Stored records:
==============================

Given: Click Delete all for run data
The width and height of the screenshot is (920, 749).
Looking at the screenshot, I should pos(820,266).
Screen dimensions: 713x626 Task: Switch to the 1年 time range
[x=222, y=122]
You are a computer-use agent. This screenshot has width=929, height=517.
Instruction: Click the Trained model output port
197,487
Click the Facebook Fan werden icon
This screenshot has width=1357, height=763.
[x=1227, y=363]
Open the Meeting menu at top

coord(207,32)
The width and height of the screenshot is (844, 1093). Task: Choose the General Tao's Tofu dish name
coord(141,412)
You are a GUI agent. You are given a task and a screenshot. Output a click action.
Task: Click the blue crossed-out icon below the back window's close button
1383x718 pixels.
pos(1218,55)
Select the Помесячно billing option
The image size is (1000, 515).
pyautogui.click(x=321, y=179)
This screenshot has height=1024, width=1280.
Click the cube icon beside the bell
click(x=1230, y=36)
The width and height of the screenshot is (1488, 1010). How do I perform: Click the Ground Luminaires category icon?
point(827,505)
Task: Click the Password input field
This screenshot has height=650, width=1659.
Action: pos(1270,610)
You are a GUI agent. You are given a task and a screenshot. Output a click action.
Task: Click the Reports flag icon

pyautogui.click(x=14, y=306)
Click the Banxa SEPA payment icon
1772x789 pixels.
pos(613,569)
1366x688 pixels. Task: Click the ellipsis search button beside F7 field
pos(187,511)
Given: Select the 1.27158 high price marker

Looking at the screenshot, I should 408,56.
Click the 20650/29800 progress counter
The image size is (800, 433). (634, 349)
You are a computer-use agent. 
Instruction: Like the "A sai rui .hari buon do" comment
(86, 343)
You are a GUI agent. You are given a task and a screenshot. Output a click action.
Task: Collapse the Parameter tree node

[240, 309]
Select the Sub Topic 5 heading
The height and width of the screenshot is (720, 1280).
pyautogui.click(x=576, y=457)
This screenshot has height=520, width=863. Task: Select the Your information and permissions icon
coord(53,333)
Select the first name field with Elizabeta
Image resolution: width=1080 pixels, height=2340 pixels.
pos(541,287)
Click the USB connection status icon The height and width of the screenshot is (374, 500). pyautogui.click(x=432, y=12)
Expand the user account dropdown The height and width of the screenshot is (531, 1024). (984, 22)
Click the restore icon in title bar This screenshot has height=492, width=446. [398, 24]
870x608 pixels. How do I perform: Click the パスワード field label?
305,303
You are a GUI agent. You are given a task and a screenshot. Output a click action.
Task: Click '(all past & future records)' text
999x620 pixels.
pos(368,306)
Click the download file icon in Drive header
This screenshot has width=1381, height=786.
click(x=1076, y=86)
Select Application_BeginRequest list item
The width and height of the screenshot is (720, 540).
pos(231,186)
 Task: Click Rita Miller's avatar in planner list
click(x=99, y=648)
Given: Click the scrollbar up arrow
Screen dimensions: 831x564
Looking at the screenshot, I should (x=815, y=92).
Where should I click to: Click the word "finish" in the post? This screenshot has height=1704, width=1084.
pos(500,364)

==============================

[Problem description] Tallying every line that holds the string "computer", report the total for the records and nothing else.

[Output below] 2